Yotzer sequence—a series of poems, which adorn the blessings surrounding the morning recitation of the Shema. Note that the Shema itself is always kept in its statutory form, and not adorned with poetry, because it is made up of passages taken straight from the Bible.
1. Guf yotzer (or just yotzer)—the first poem of the sequence, coming at the very beginning of the blessing Yotzer ohr. In a sequence written for a weekday, this is a very short poem, of one stanza, and leads straight to the conclusion of the blessing; parts 1a, 2, 3, and 4 are skipped.
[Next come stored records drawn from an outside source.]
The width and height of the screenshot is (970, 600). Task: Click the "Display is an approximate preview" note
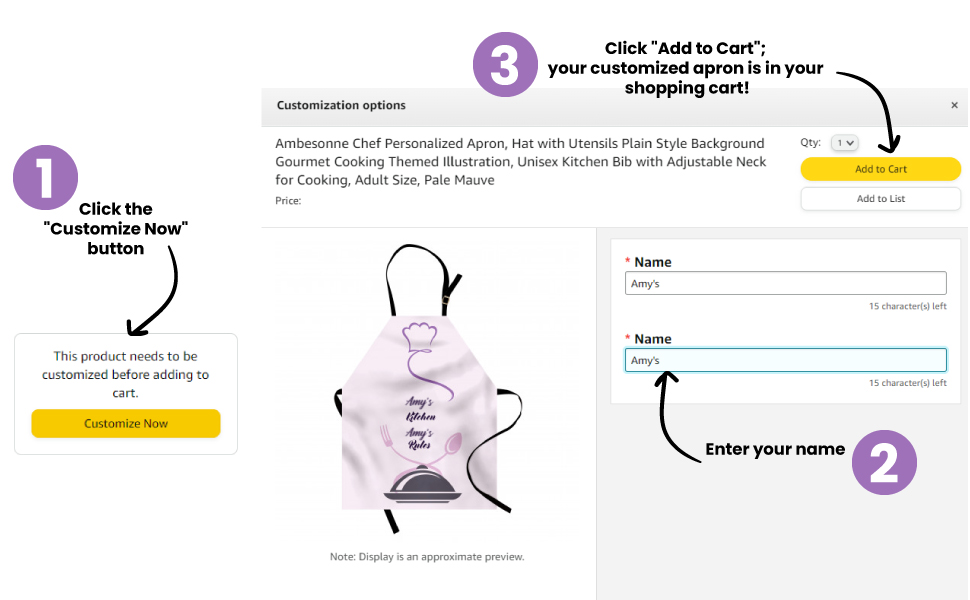point(427,557)
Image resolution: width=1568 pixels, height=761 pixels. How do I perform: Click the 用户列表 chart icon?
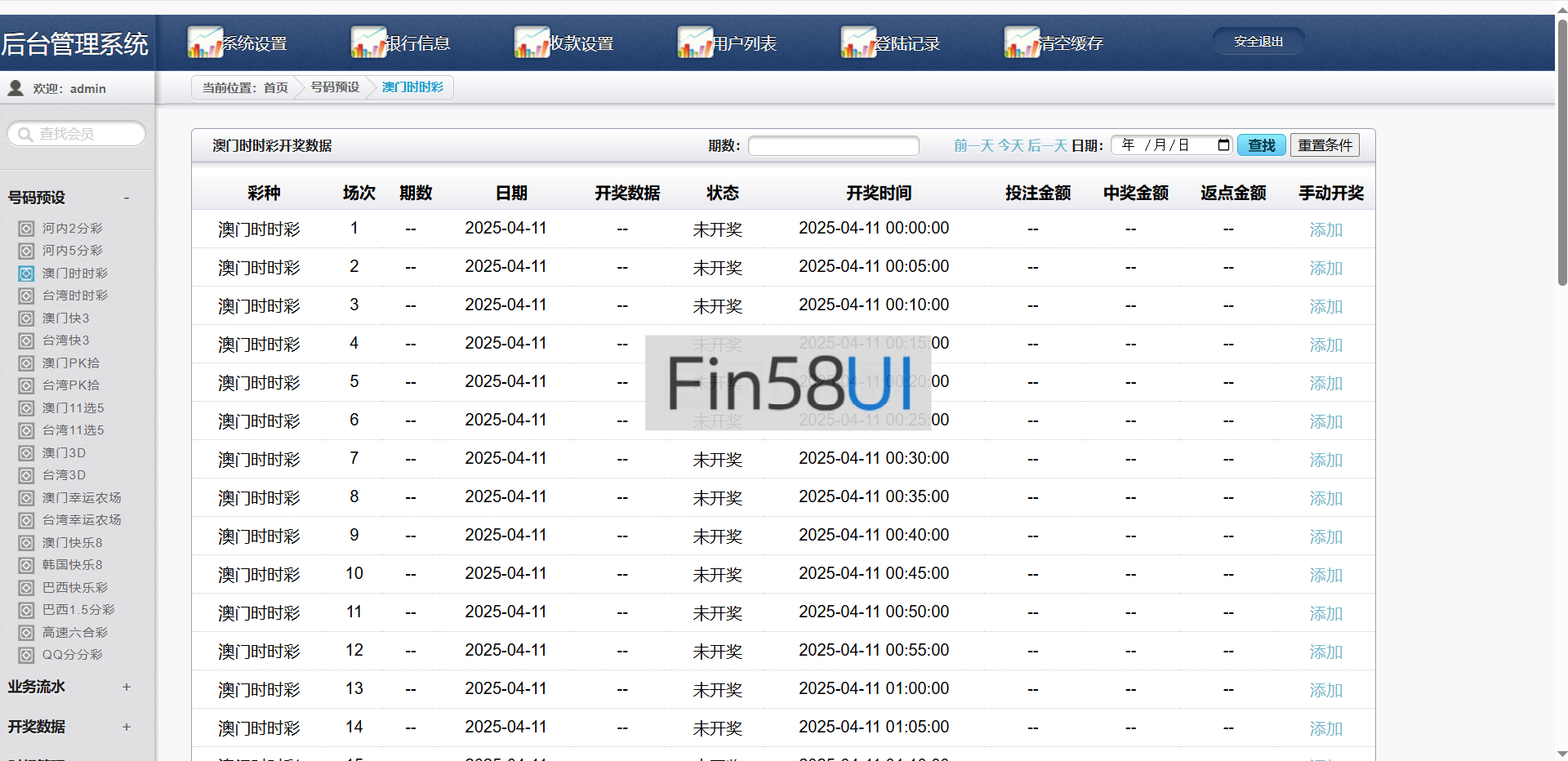[x=695, y=42]
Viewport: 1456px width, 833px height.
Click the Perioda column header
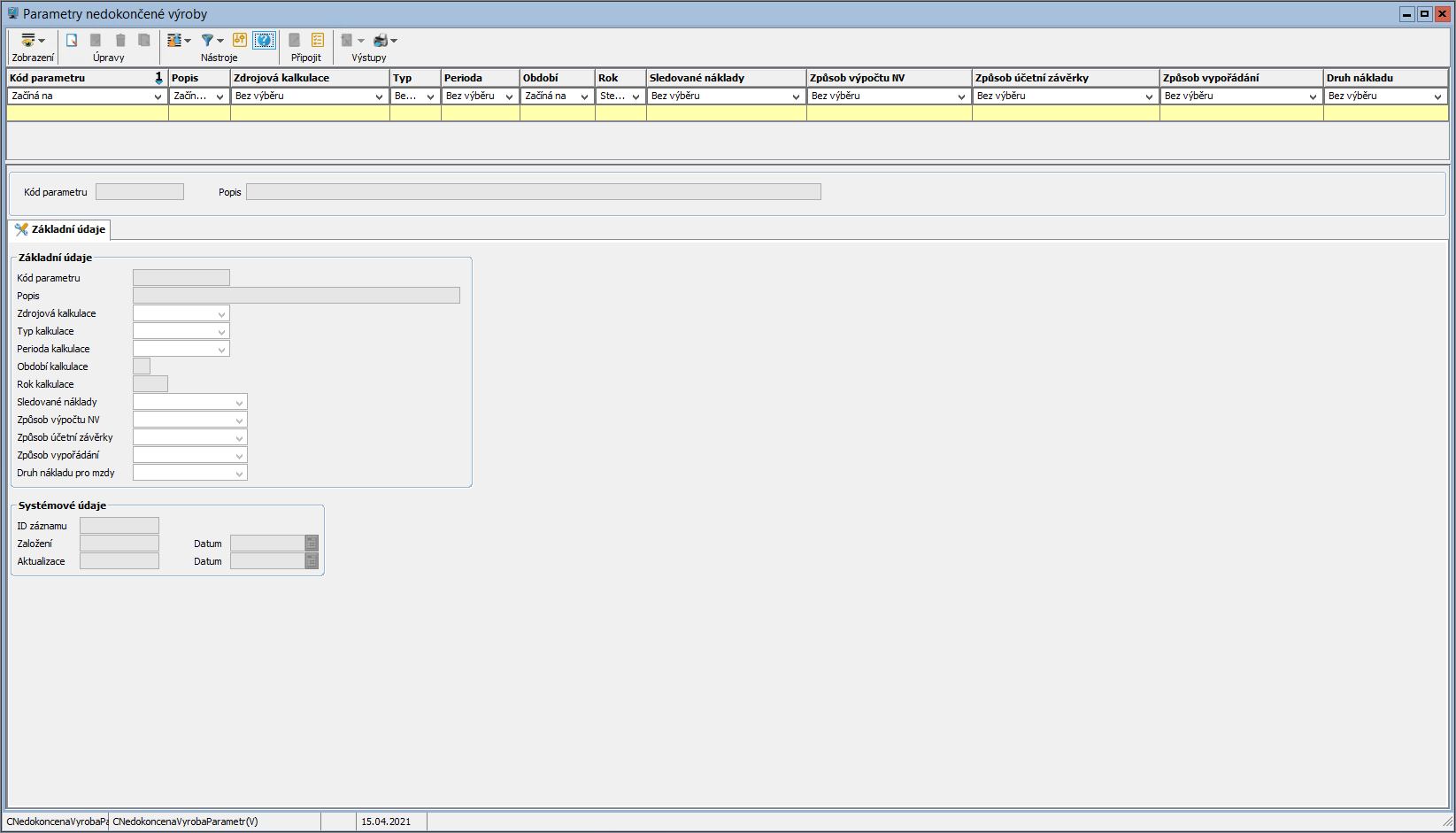(479, 78)
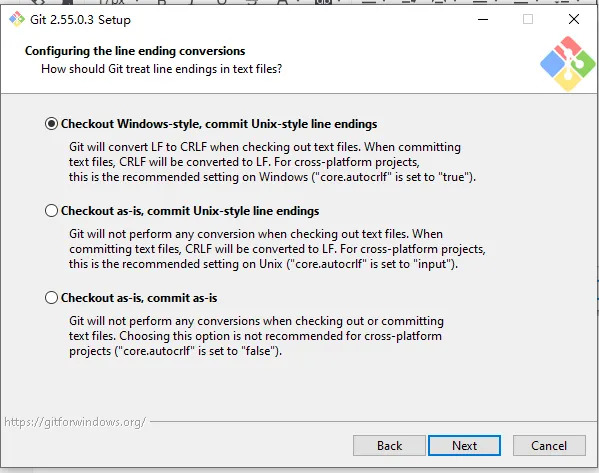Screen dimensions: 599x473
Task: Click the description mentioning core.autocrlf set to "true"
Action: coord(272,162)
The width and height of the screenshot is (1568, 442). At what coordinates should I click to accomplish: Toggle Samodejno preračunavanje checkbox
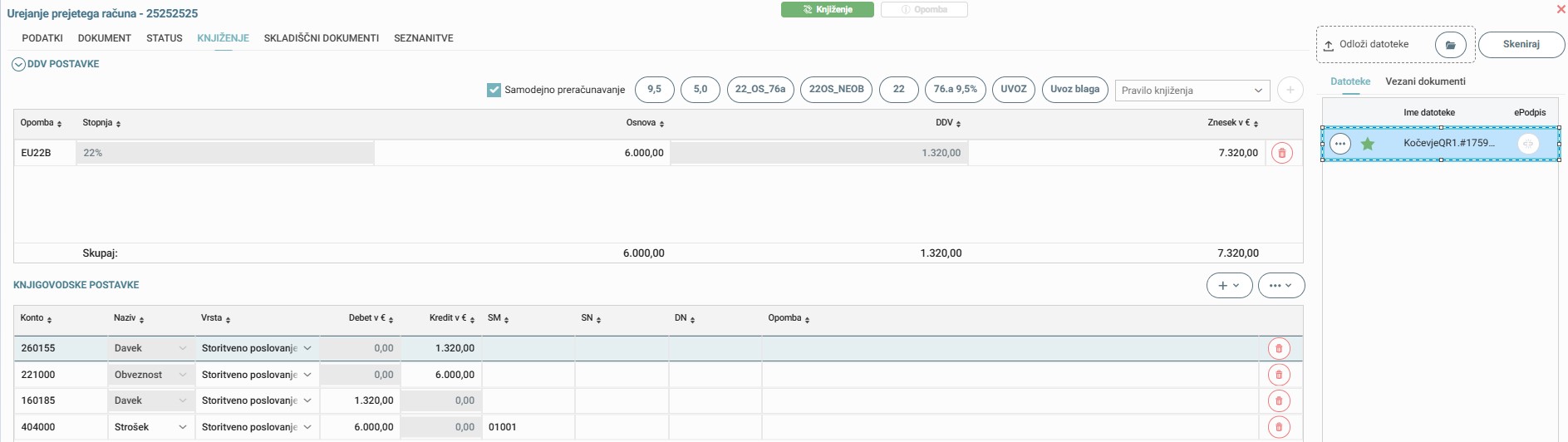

In a sequence written for a Sabbath or festival, this poem can be anywhere from about 12 lines to several hundred lines.
1b. Silluq le-yotzer. A "conclusion" to the guf yotzer, forming a bridge to the Qedusha in the middle of the blessing on the heavenly luminaries.
2. Ofan. A poem bridging between the first and second verses of the Qedusha.
3. Me'ora. A poem forming the bridge between the second verse of the Qedusha and the conclusion of the blessing on the luminaries.
4. Ahava. A poem leading into the conclusion of the blessing regarding God's love for the Jewish people.
(The Shema itself is recited here.)
5. Zulath. A poem leading from the beginning of the blessing after the Shema (about the truth of the Shema‘ and God's redemption of the Israelites from Egypt) to the verse "Mi Khamokha" ("Who is like unto Thee?"), Exodus 15:11.
6. Mi Khamokha. A poem leading from the verse "Mi Khamokha" (Ex. 15:11) to the verse "Adonai Yimlokh" (Ex. 15:18).
7. Ge'ulla. A poem leading from "Adonai Yimlokh" (Ex. 15:18) to the conclusion of the benediction about the truth of the Shema‘ and the redemption from Egypt. In 9th-11th century Middle Eastern yotzer sequences, the Ge'ulla is usually split into two smaller poems, the "Adonai Malkenu" and the "Ve‘ad Matai".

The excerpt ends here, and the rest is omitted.